Çalışma zaman dilimleri ile uygun çalışma programının hazırlanması: Günlük programı hazırlarken ders çalışmaya ayrılan zaman dilimini doğru bir şekilde planlamak çok önemlidir. Ders çalışma zamanını planlarken ilk ihtiyacımız olan; hangi derslerden ve kaç ödevimiz olduğudur. Ayrıca ertesi gün sınav olup olmadığı da ders çalışma sıralamasının belirlenmesi için önemli bir noktadır. Eğer sınav varsa önce ödevleri tamamlayıp sonra mı sınava çalışılacak, bunun sıraya konulması gerekir. Ödeve başlarken de hangi ödevlerin önce hangilerinin sonra yapılacağını planlayarak sıraya dizmek, hangi ödevin ne kadar süreceğini tahmini olarak belirleyerek ödevlere ayrılacak süreleri planlamak, eğer ödevler çok ve uzun ise mola zamanlarını belirlemek, ödevlerde gerekli materyalleri tekrar kontrol edip eksikleri tamamlamak gereklidir. Ödev yaparken, zor ödevlerden veya çocuğun zorlandığı derslerden başlamak yerine, çocuğun yapmayı daha çok sevdiği ve daha kolayca yaptığı derslerin ödevlerinden başlamak ve sonra zor veya uzun bir ödeve geçmek; çocuğun ödeve başlama ve ödev yapma istek ve motivasyonunu arttıracaktır. Zor veya yapmakta zorlandığı bir dersin ödevinden başlamak, çocuğun motivasyon düzeyini düşürebilir, çocuk ödevlere isteksiz yaklaşabilir, yapmayı reddedebilir, ödeve başlamayı sürekli erteleyebilir. Bazı çocuklar ise zor ve uzun ödevlerle başlayıp onları hemen bitirmeyi isteyebilmektedir. O nedenle hangi ödevden başlamak istediği ve ödevleri sıralama konularında çocuklara öncelikleri belirleme noktasında destek olmalı ve onlara da söz hakkı vermeliyiz. Ödevleri sıralama ve zaman dilimlerini planlama becerisinin gelişimi, zamanı kullanma becerisinin gelişimi için çok önemlidir. Küçük yaşlarda planlama becerilerini geliştirmek, ilerleyen zamanlarda daha da yoğun olarak kullanılacak bu becerinin temellerini atacaktır.
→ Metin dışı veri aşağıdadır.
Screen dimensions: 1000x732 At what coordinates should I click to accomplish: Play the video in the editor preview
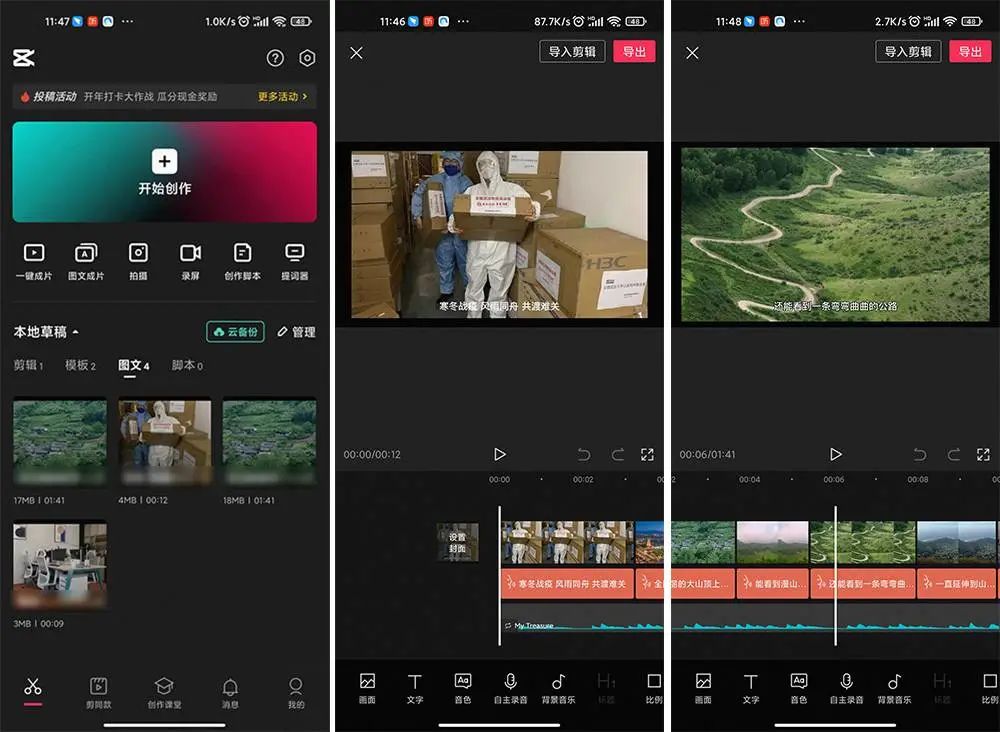(500, 454)
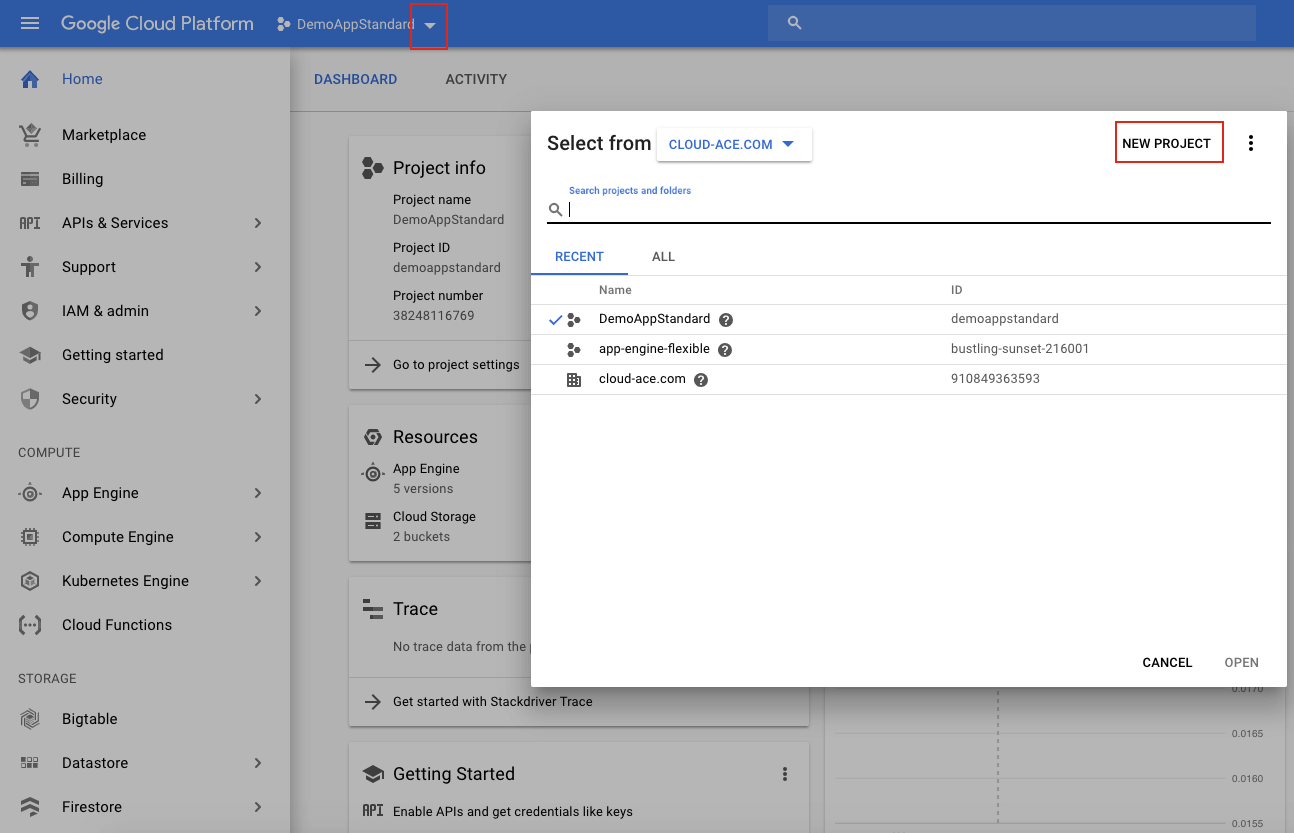
Task: Open the Marketplace sidebar icon
Action: click(x=29, y=135)
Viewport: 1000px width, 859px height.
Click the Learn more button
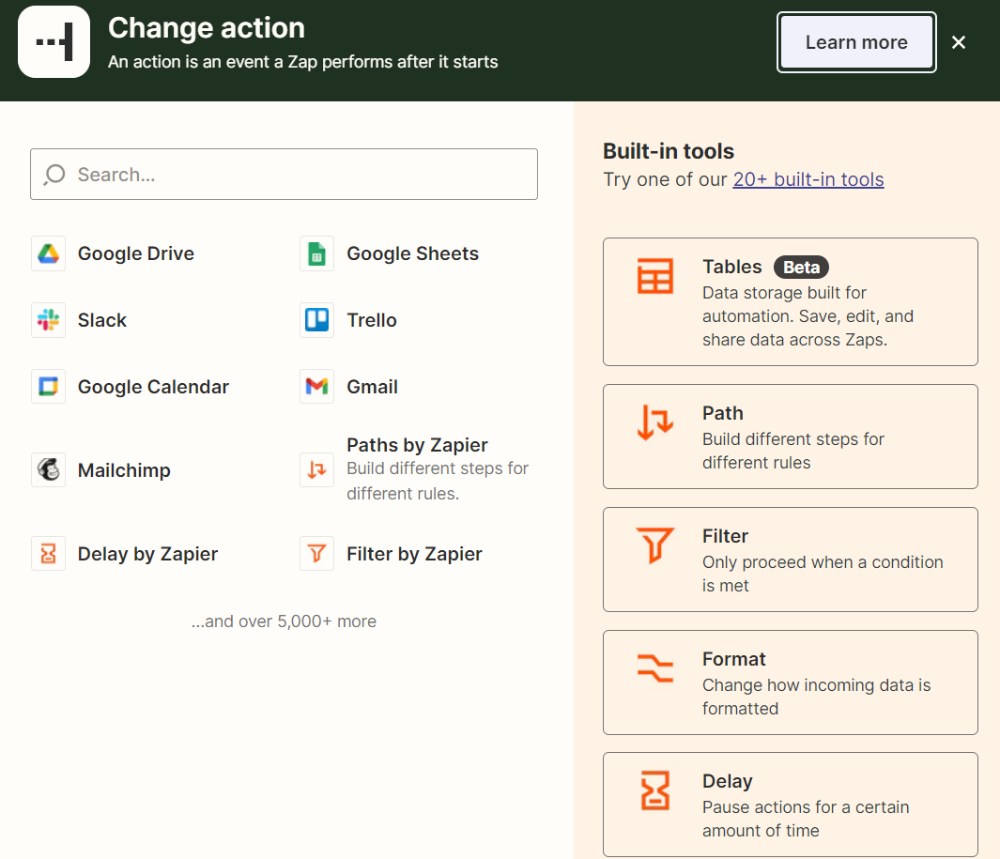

Ödev yapma konusunda anne-babalara öneriler:

• Ödevin ne olduğunu ve aslında amacının ne olduğunu çocuğumuza anlatmalıyız. Burada en önemli görev; anne, baba ve öğretmenlere düşmektedir. Ödevin pekiştirici ve eğitici önemini kavrayan çocuklar için ödev yapmak keyifli hale gelecektir.

• Günlük program ile çalışma programlarının hazırlanması noktasında çocuğunuza destek olmalısınız. Önceliklerin ve ihtiyaçların belirlenerek çocuğunuz için en uygun planın belirlenmesi noktasında çocuğunuza ışık tutarak yönlendirici ve destekleyici bir yol izlemeniz uygun olacaktır. Sizin desteğinizle kendi planını hazırlayan çocuğunuzun çalışma motivasyonu artacaktır.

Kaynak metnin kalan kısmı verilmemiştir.